22 January 2016

Create Interactive Number Set Venn Diagrams with Google Slides

I'm in number sets and set theory land in our Applied Math curriculum, which means I'm in the midst of my yearly debate on what, exactly, matters about classifying numbers, and what doesn't.

That's manifesting itself this year in a desire to bring more interactivity to our investigations of these numbers. While searching for activities a few days ago, I came across this self-checking Venn Diagram activity that I really enjoyed. (Okay, its not the one I actually found the other day, but that seems to have vanished from my history. LOL)

Here's another self-check style page for sets - I particularly like that a few of these questions require description of sets that are already in groups.

What I liked about the practice I found in my initial investigation was that it had students thinking of the numbers not ONLY in terms of "integer" or "rational," but square or even, too, so I integrated rational/integer with square and even to increase rigor in this activity.

My diagrams look like this:

Creative Workflow:
1. Place your circles on the Slide, change color properties to differentiate regions
2. Define your sets
3. Use an equation editor (I used the Daum Equation Editor Chrome app) to get images of numbers to save to laptop or Google Drive.
4. Insert numbers into slide, adding numbers to fill out the sets.
5. Duplicate slides for new groups
6. Share link to students

Student Workflow:
Students will be separated into groups of 3(ish) and directed to the Google Slides document pictured above via Google Classroom. Students will drag the numbers from the grey box onto the Venn Diagram and then add their OWN number anywhere to the diagram using a text box.

I made a separate page for each group in this one Google Slides file to keep the open/close/grade/repeat to a minimum for my groups.

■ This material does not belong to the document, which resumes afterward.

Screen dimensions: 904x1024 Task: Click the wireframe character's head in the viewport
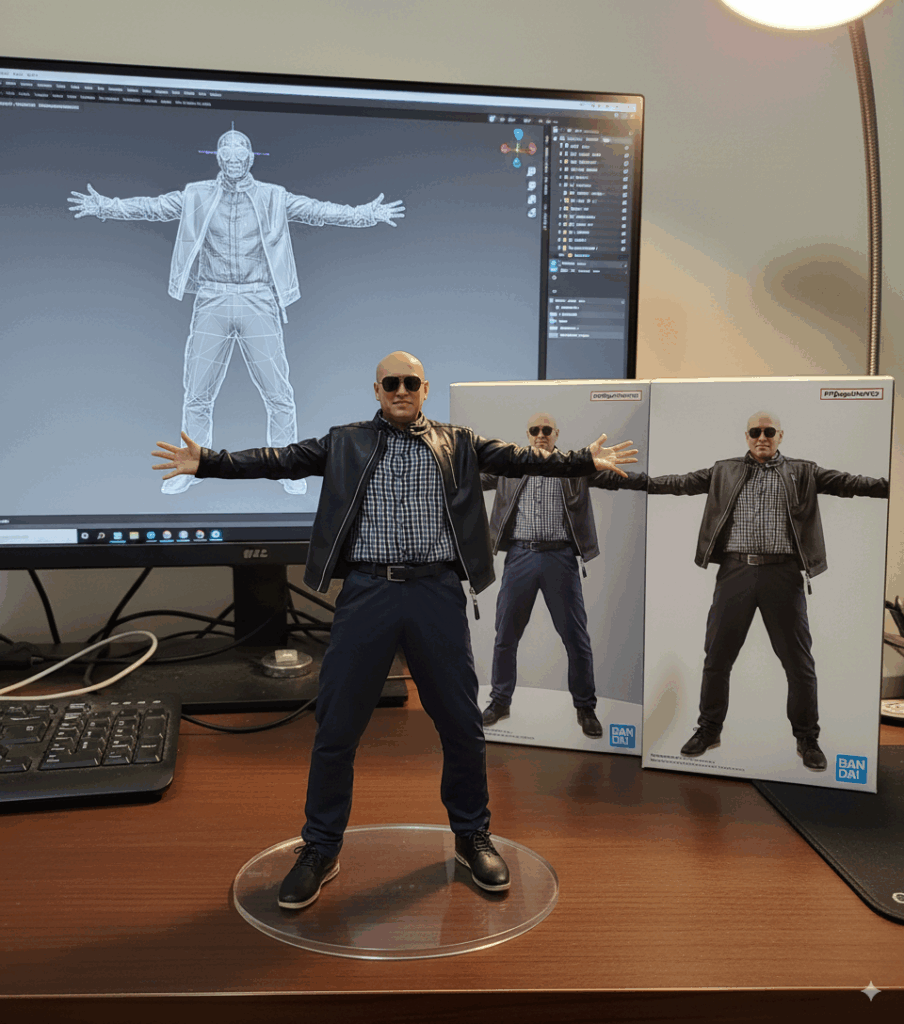point(234,152)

It could end up just being a copying situation, too, but I like the layer of potential scaffolding in place of the other groups being able to see what each other is doing.

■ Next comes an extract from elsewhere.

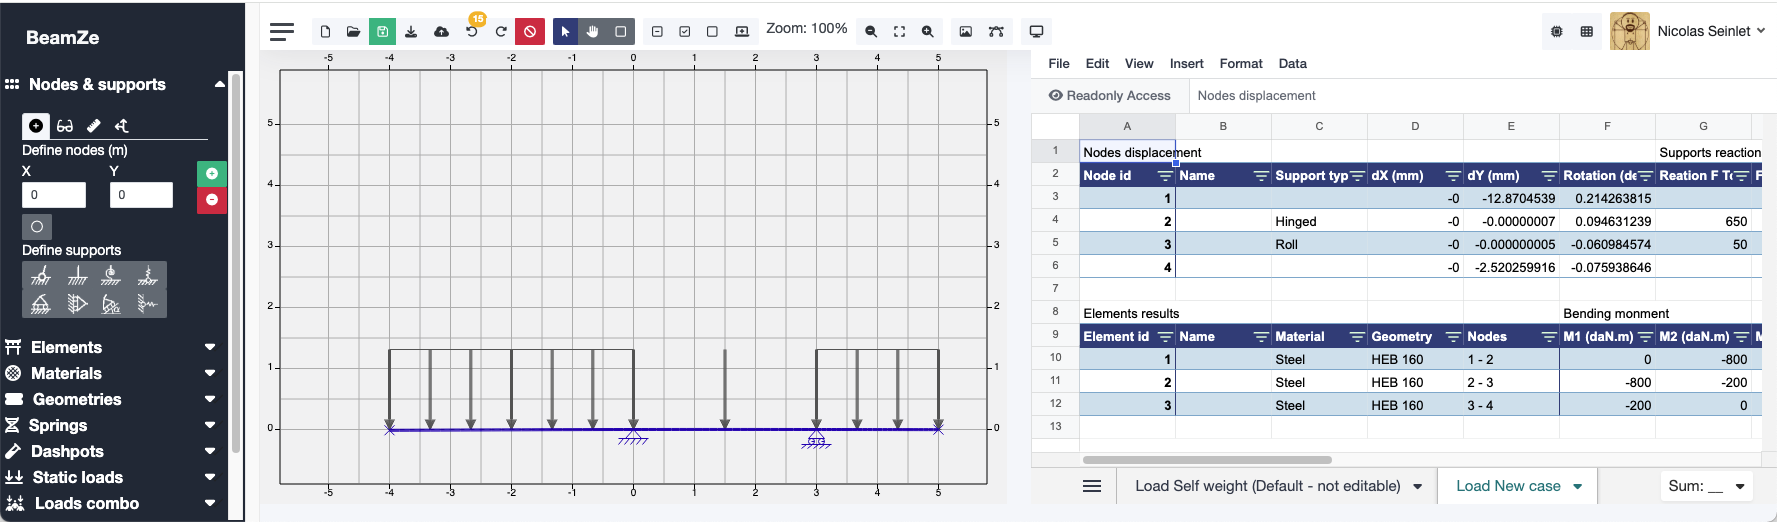
Task: Open the Insert menu in spreadsheet
Action: [1186, 64]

Paper. Yeah, you could. There's less of a penalty if students need to revise their number placements this way, though. Instead of erase or start all over, its as simple as dragging.
Google Drawings. If you are working on a laptop of desktop and can edit Google Drawings (not possible on my class iPads), you could accomplish the same interactivity with a Drawings file. You would, however, lose the scaffolding I mentioned above.

Can I get the file??  Sure - make a copy. :)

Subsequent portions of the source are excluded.